26 January 2011
Paul Clarke from eFinancialCareers
Spending on risk management technology continues to be a priority for investment banks going into 2011. But, with salaries for IT professionals in this area already on the increase, firms are looking outside of the financial sector for expertise.
Yet more IT dollars will be gobbled up by risk management projects within investment banks this year, as they look to align their risk management with business strategy and investment operations. The upside from a recruitment perspective is that techies with risk management experience remain hot property.
"One of our clients is already looking to hire over 20 people purely for a risk management project this year," says Paul Elworthy, managing director of Hudson IT. "Its importance has been elevated over the last couple of years and there's no sign of that stopping. Demand for candidates still outstrips supply and people who possess the right experience and skills are being well-remunerated."
Indeed, as we've alluded to previously, salaries have been increasing for risk techies, with candidates often courted multiple job offers at any one time. Salaries were hovering around £110k for top development staff, and £140-150k for project and programme managers.
With demand still so high, salaries are in danger of crossing the boundaries of what banks are willing to pay. It's still very much a "candidate-driven market" says Paul Bennie, director of IT in finance headhunters Bennie MacLean, but banks are broadening their horizons when it comes to the types of people they're taking on.
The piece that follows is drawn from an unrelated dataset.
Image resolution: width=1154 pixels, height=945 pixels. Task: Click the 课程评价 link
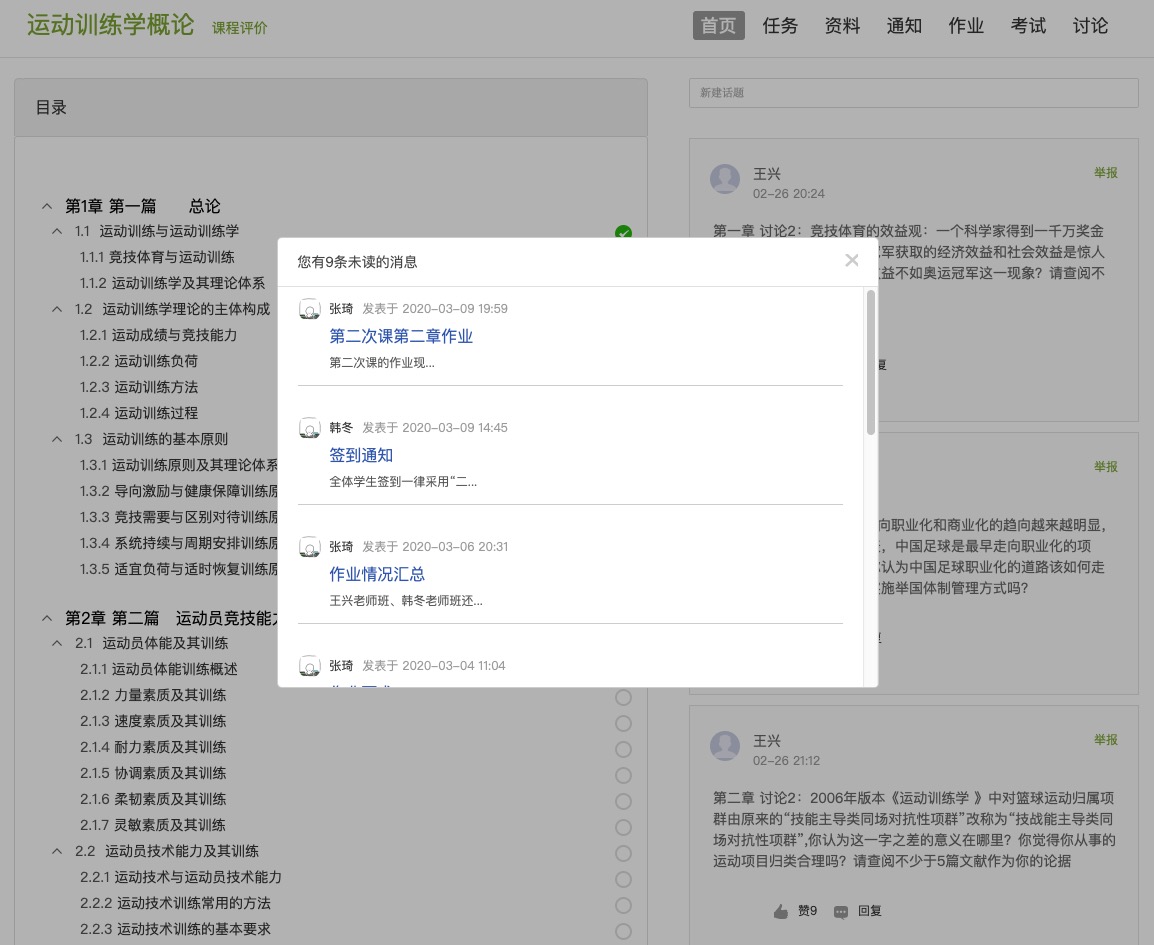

"Investment banks are still eagerly recruiting people for risk management technology programmes, but are increasingly looking outside of the financial sector for expertise," he says. "They're looking to the telecoms industry, software houses as well as towards quantitative mathematical brains – anywhere where skills have been applied to build complex real-time solutions."
This has the obvious advantage of expanding the talent pool available to the banks, but as these people typically come from less well-remunerated sectors, it also keeps a lid on the escalating salaries.